** start **

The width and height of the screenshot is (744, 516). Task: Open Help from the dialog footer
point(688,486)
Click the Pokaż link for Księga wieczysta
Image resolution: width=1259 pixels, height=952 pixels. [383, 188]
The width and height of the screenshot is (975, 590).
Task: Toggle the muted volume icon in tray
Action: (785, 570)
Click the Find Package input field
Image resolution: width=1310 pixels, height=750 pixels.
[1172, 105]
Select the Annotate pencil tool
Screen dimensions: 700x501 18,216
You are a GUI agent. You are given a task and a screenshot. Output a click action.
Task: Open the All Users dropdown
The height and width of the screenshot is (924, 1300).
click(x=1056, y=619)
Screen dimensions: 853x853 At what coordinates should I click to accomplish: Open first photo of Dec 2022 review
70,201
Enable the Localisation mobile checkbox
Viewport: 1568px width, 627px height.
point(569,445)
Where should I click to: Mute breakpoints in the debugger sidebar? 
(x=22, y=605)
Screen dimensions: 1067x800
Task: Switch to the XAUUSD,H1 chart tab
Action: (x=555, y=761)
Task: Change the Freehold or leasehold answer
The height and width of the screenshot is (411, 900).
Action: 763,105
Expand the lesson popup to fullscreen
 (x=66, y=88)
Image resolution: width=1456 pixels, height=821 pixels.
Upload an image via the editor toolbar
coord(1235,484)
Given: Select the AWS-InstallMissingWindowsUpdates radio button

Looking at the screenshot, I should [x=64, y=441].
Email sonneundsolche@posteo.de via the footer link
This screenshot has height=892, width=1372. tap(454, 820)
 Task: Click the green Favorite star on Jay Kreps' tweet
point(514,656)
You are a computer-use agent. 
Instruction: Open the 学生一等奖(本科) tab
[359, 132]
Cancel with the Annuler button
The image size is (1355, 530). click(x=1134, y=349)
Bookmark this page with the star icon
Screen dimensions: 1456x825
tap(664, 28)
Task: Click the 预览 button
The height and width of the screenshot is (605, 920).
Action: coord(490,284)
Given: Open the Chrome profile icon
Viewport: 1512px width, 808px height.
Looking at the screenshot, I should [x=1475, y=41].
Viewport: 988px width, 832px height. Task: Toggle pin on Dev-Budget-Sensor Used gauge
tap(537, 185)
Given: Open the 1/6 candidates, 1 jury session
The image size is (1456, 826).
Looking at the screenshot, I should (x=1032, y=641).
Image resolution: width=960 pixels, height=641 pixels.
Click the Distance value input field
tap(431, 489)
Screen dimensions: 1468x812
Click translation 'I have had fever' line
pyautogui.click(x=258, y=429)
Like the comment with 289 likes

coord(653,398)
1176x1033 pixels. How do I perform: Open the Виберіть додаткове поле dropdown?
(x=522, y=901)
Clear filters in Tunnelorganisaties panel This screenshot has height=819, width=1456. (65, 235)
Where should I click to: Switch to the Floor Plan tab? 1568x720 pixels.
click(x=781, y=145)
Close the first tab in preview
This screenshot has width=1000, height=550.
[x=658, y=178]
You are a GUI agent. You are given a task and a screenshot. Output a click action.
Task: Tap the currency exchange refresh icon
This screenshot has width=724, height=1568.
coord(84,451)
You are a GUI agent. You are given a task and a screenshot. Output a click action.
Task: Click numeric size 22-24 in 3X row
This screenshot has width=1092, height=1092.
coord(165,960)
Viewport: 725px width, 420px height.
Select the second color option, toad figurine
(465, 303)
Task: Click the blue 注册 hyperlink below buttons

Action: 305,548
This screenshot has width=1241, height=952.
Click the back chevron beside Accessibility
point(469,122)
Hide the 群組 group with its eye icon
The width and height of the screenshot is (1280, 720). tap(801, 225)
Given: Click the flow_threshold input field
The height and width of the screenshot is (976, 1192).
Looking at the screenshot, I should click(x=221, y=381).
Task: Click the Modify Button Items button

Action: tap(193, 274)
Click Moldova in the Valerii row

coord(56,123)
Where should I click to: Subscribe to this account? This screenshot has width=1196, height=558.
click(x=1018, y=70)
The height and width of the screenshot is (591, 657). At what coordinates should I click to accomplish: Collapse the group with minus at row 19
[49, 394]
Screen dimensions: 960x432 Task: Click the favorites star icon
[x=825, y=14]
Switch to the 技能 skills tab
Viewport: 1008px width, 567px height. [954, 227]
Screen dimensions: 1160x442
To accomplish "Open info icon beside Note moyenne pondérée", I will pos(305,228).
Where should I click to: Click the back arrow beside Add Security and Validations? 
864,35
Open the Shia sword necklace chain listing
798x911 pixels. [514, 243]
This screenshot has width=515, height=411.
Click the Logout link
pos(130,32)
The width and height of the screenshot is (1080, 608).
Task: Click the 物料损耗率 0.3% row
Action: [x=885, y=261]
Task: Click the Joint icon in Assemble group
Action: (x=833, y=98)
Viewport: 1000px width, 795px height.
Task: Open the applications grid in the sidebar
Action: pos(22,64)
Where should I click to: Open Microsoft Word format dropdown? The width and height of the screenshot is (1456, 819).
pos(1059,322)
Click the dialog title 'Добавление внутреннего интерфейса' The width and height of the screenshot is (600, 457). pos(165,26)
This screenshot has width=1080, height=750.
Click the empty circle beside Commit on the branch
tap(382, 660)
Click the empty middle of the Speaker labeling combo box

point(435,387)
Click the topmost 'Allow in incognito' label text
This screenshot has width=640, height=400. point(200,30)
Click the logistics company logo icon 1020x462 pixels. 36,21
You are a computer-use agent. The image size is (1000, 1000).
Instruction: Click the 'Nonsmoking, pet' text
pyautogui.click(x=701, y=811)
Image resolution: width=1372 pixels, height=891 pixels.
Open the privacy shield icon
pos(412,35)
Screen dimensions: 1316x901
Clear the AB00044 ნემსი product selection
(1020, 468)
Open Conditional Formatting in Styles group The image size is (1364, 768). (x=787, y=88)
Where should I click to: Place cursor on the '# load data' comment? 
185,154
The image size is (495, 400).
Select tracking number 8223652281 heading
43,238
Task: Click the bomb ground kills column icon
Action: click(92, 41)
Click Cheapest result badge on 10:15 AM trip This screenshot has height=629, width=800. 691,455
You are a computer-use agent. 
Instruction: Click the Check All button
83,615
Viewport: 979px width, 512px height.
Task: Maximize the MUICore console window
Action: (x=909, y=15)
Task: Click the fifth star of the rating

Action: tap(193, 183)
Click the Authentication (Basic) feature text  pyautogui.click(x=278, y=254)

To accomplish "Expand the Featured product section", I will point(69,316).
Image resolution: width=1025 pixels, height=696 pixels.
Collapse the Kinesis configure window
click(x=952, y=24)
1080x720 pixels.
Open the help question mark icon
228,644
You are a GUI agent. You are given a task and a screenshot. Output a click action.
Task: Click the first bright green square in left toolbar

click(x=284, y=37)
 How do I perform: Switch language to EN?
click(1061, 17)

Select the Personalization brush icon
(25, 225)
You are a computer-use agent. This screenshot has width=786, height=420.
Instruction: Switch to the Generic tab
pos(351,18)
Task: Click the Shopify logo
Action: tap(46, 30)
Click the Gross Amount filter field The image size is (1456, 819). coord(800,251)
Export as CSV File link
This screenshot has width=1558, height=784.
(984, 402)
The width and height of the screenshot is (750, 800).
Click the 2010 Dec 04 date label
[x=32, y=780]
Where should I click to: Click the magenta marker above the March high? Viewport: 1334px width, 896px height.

** end **

What this task involves —
Rewrite the lines starting at the one containing "Screen dimensions: 960x432" and ending at the one containing "Click the logistics", replacing "Logout" with "Sign out" and leaving everything else unchanged.

Written answer —
Screen dimensions: 960x432 Task: Click the favorites star icon
[x=825, y=14]
Switch to the 技能 skills tab
Viewport: 1008px width, 567px height. [954, 227]
Screen dimensions: 1160x442
To accomplish "Open info icon beside Note moyenne pondérée", I will pos(305,228).
Where should I click to: Click the back arrow beside Add Security and Validations? 
864,35
Open the Shia sword necklace chain listing
798x911 pixels. [514, 243]
This screenshot has width=515, height=411.
Click the Sign out link
pos(130,32)
The width and height of the screenshot is (1080, 608).
Task: Click the 物料损耗率 0.3% row
Action: [x=885, y=261]
Task: Click the Joint icon in Assemble group
Action: (x=833, y=98)
Viewport: 1000px width, 795px height.
Task: Open the applications grid in the sidebar
Action: pos(22,64)
Where should I click to: Open Microsoft Word format dropdown? The width and height of the screenshot is (1456, 819).
pos(1059,322)
Click the dialog title 'Добавление внутреннего интерфейса' The width and height of the screenshot is (600, 457). pos(165,26)
This screenshot has width=1080, height=750.
Click the empty circle beside Commit on the branch
tap(382, 660)
Click the empty middle of the Speaker labeling combo box

point(435,387)
Click the topmost 'Allow in incognito' label text
This screenshot has width=640, height=400. point(200,30)
Click the logistics company logo icon 1020x462 pixels. 36,21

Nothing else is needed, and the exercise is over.